Or a somehow more familiar example:

    char[] s1= ...
    char*  s2= ...
    char[] s3= ...
    print( buffer, "%D %D %.*D %D %D\n"; s1; s2; 10, s3; 1_000; 20, 18, PI);

This syntax is accompanied by the rule, that the sublists created by the
semicola are evaluated from left to right, i.e. the evaluation of the
first argument of sublist sub(n+1) starts if and only if all arguments
of sublist sub(n) are already evaluated. Whereas the order of the
evaluation of the arguments within such a sublist, i.e. those arguments,
that are separated by commas, is undefined.

In the spec the grammar rule

    PostfixExpression:
		PostfixExpression ( ArgumentList )

would have to be deleted and replaced by

    PostfixExpression:
		PostfixExpression ( MultiArgumentList )

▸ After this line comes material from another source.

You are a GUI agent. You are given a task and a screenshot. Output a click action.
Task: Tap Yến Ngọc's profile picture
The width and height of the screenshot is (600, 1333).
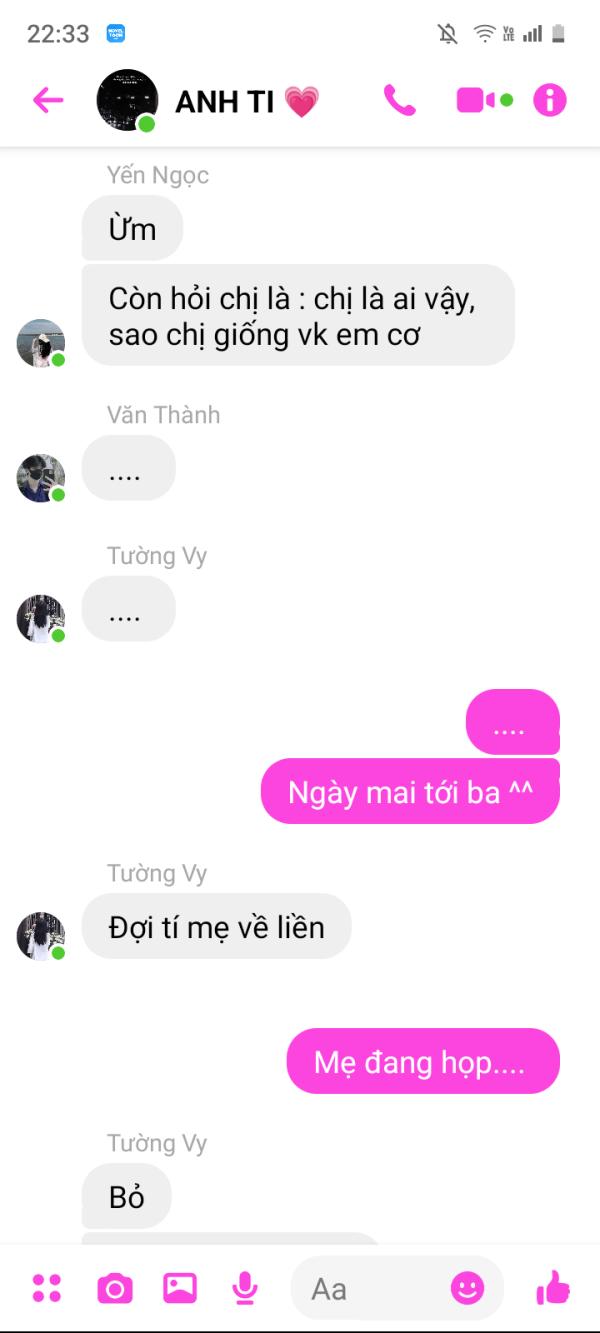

And the following rules, or similar, must be inserted:

    MultiArgumentList:
                ArgumentList
                MultiArgumentlist ; Argumentlist

If this is acceptable, then I will explain in a further posting, what
background leeds to this suggestion.

So long!
Mar 25 2004
parent reply Stewart Gordon <smjg_1998 yahoo.com> writes:
Manfred Nowak wrote:

 I would like to extend D's syntax for multiargument functions by the way,
 that semicola `;' are allowed in actual parameter lists in addition to the
 comma `,' as a separator for arguments. The semicolon would serve the
 purpose to divide the arbitrary long actual parameter list into managable
 sublists  la:
 
     result= foo( bar, 10; x1, x2, x3; "hello", cast(uint) 5, 2 + 3i);

 If this is acceptable, then I will explain in a further posting, what
 background leeds to this suggestion.

If what's acceptable? (a) Your whole idea - before anyone can decide, I think it's necessary to know the foreground first, i.e. - how this mere syntactic sugar leads to typesafety - how the program would use such an argument list (b) To explain the background - that would most certainly be welcome. Stewart. -- My e-mail is valid but not my primary mailbox, aside from its being the unfortunate victim of intensive mail-bombing at the moment. Please keep replies on the 'group where everyone may benefit.
Mar 26 2004
parent reply Manfred Nowak <svv1999 hotmail.com> writes:
Stewart Gordon wrote:

 If what's acceptable?

If it is not acceptable to extend the syntax for multiargument functions in the way I suggested or a similar extension, then it is a mere waste of time to talk any further---and I would rather not be a starry-eyed idealist. There is one more requirement that has to be acceptable, but is not a syntax change: one more operator has to be accepted, i would like to call it end-of-medium operator `opEOM', and again someone may come up with an ever better name. Also this new operator may ( I am not quite sure about this) come with a rule that has to be accepted: If an `opCall' is declared in some struct/class, then an `opEOM' must be declared also. In general it is not required that the struct/class in which that `opEOM' is declared must be the same struct/class, that holds the declaration of the `opCall'. But it is required, that the struct/class that declares the `opEOM' is "reachable" from the struct/class that declares the `opCall'. What is meant by "reachable" will hopefully be explained by further reading. Again: if it is not acceptable to have a further operator or the (maybe) further rule to include a line `someType opEOM(){ return someType;}' or `void opEOM(){}' into a struct/union that declares an `opCall', then any further dispute is useless.
 (a) Your whole idea - before anyone can decide, I think it's necessary
 to know the foreground first, i.e.
 
 - how this mere syntactic sugar leads to typesafety

This syntactic sugar does not lead to typesafety. It is nearly only a mental support for the typesaftey that is already built into D as a language. The only requirement that is fulfilled by this syntax is, that it is signalled, that the end of the multi argument parameter list is reached. And this is hidden in the right parenthesis, which enables the compiler to ask for the existence of the `opEOM'.
 - how the program would use such an argument list

If the requirements, that I suggested, were enabled it would be dead easy to code transducers, i.e. finite state machines whos edges are labeled with actions, to analyze the actual multi argument list. And because the languages that are accepted by finite state machines are the same that can be expressed by regular expressions, the enabling of such coding might already be stated as an overkill to the problem that is usually presented by the need to analyze multi argument lists. To drive this overkill to its ultimate end: although I have not yet analyzed it, it does not seem impossible to even code LALR(1) parsers to analyze multi argument lists, thereby beeing able to accept every language for which a context free grammar exists.
 (b) To explain the background - that would most certainly be welcome.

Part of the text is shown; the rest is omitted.